Le président Tebboune a d'ailleurs reçu hier le ministre truc des Affaires étrangères Mevlut Cavusoglu avec lequel il a examiné les dernières évolutions de la crise libyenne en présence du chef de cabinet de la présidence, Noureddine Ayadi, le ministre des Affaires étrangères, Sabri Boukadoum, le secrétaire d'Etat chargé de la communauté nationale et des compétences à l'étranger, Rachid Bladehane, ainsi que l'ambassadeur de l'Algérie en Turquie, Mourad Adjabi.

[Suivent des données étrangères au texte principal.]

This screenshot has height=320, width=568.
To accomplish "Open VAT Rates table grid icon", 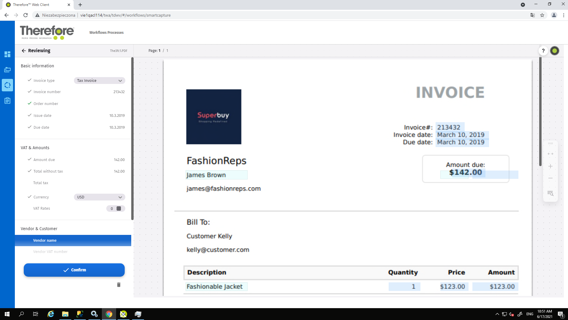I will click(119, 208).
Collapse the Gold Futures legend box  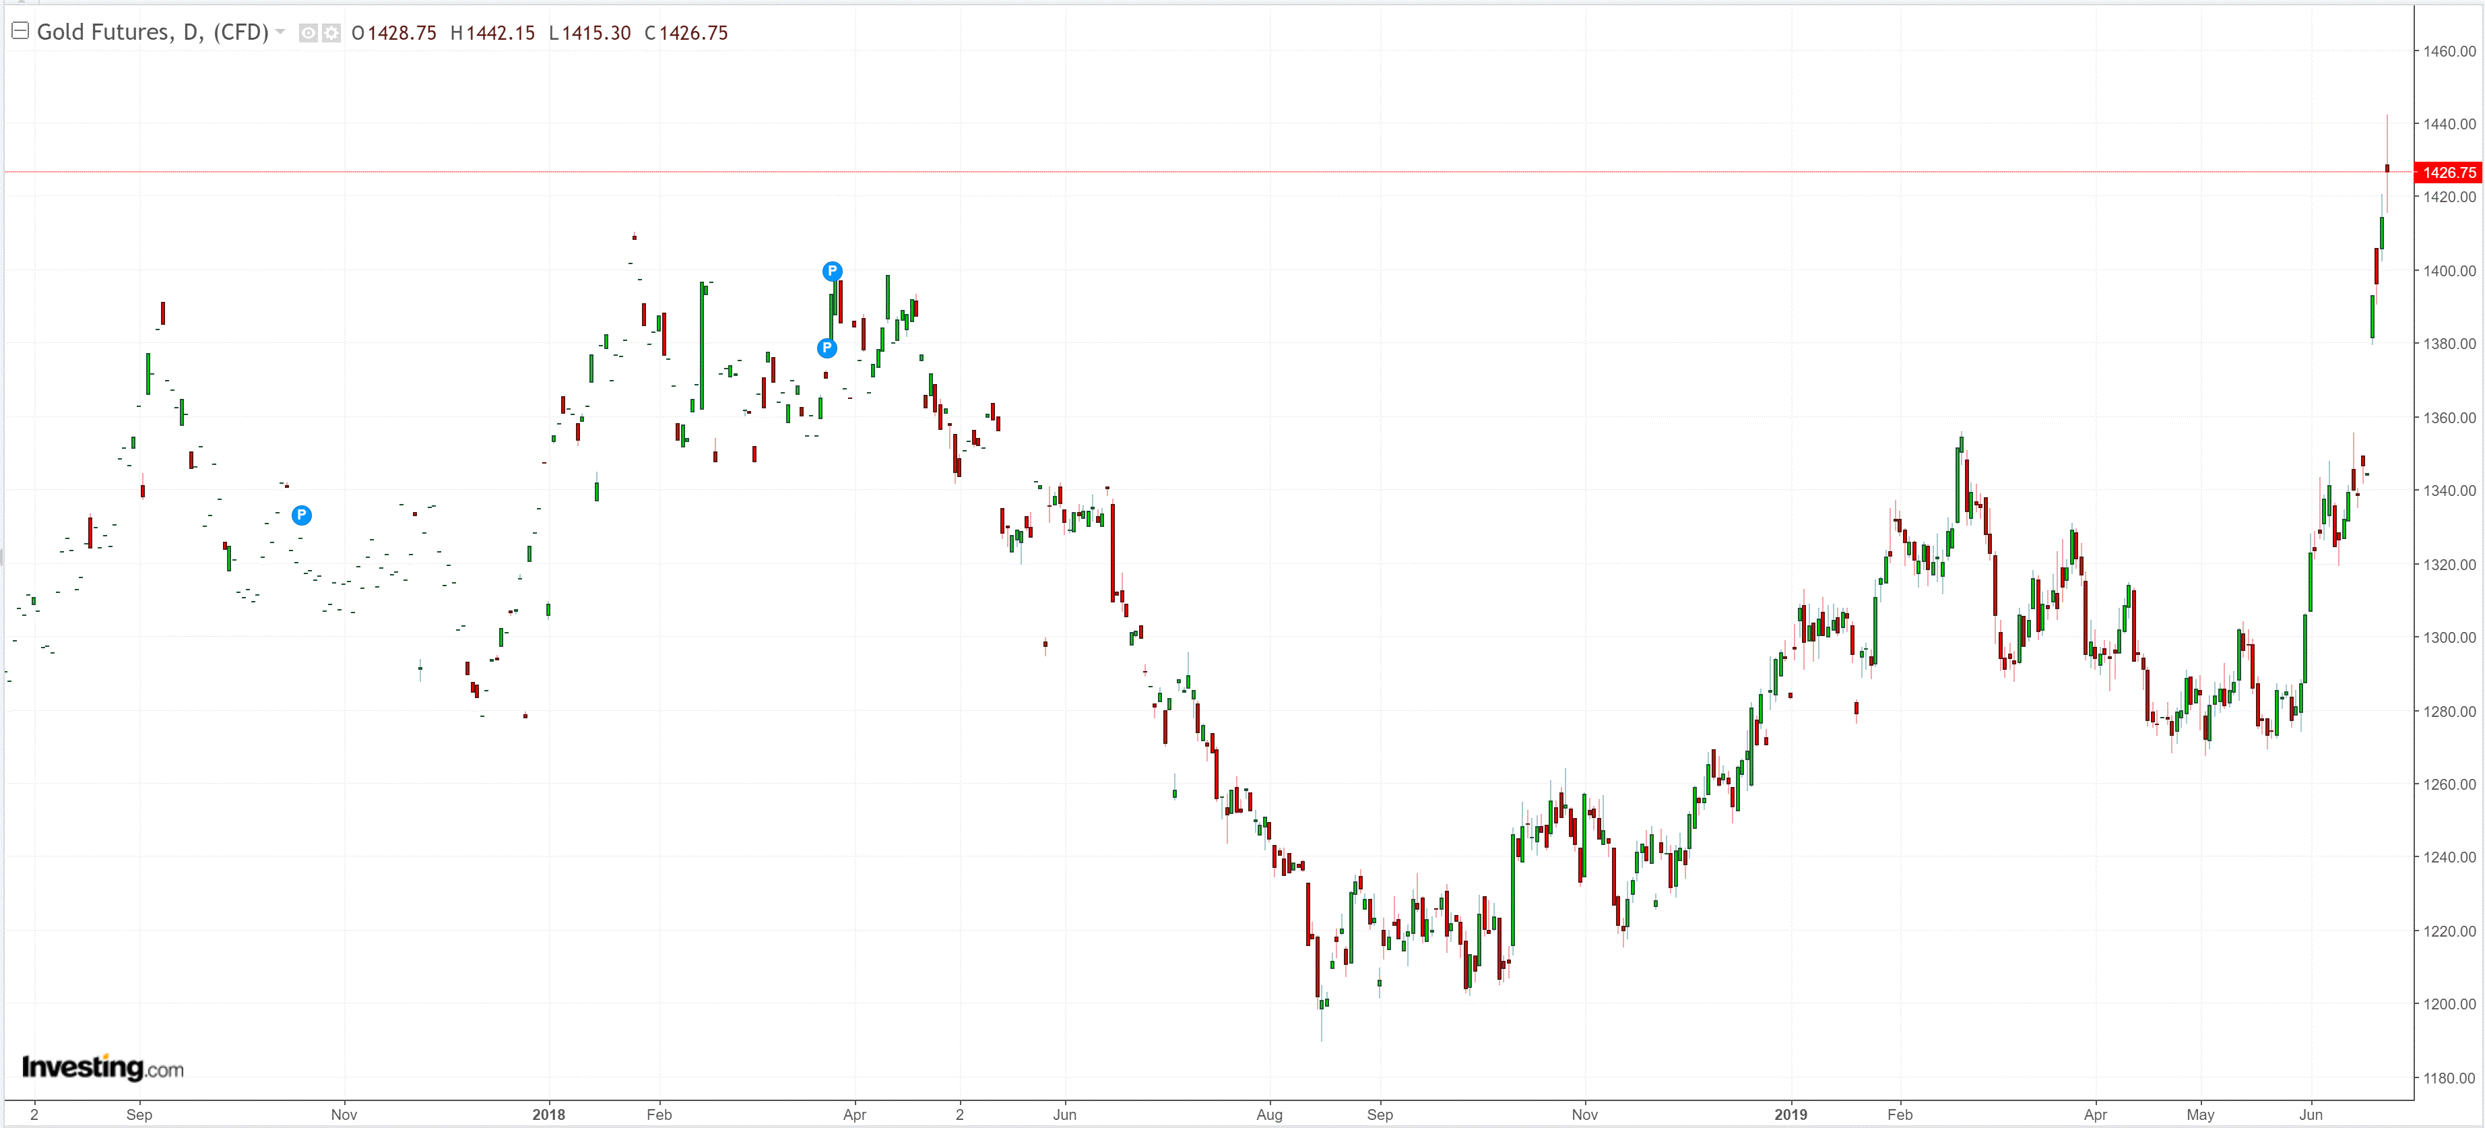point(19,31)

Syrte tombe entre les mains de Haftar

Arrivé lundi à Alger, le MAE turc et son homologue algérien Sabri Boukadoum se sont entretenus, hier, sur les développements de la situation en Libye et les moyens à mettre en œuvre pour transcender la crise actuelle et faire éviter les conséquences lourdes d'une aggravation de la situation pour le peuple libyen frère, mais aussi pour les pays du voisinage et tout l'espace méditerranéen et africain et même au-delà. Avant-hier lundi, l'agence de presse française a affirmé que «les forces loyales au maréchal Khalifa Haftar se sont emparées lundi de la ville de Syrte, portant un coup dur à leurs rivales, dans un contexte régional tendu après l'annonce par la Turquie d'envoi de troupes en Libye». Située à l'est de la Libye et connue pour avoir abrité le QG du leader de la Jamahiria, Maamar Kadhafi, sous sa fameuse tente, Syrte vient de tomber entre les mains du maréchal Haftar alors qu'elle a été libérée en 2016 des mains des groupes islamistes par l'armée du GNA. Le porte-parole de Haftar a fait état selon l'AFP d'une «préparation minutieuse qui a duré des mois», avec des raids aériens réguliers contre la «force de protection de Syrte» qui contrôlait la ville et est composée essentiellement de combattants venus de Misrata (250 km à l'ouest de Syrte). Haftar a annoncé aussi vendredi, selon la même source, la «mobilisation générale» et le «jihad» contre une intervention militaire turque en Libye en soutien au GNA. Le lundi dernier a aussi été choisi par l'émissaire de l'ONU pour la Libye, Ghassan Salamé, pour lancer à tous «restez en dehors de la Libye !» après qu'il ait assisté à une réunion d'urgence du Conseil de sécurité de l'ONU auquel il a reproché d'avoir été incapable de voter une résolution appelant à un cessez-le feu. Salamé s'adressait en évidence aux pays dont les interférences dans ce conflit ont mis la Libye à feu et à sang.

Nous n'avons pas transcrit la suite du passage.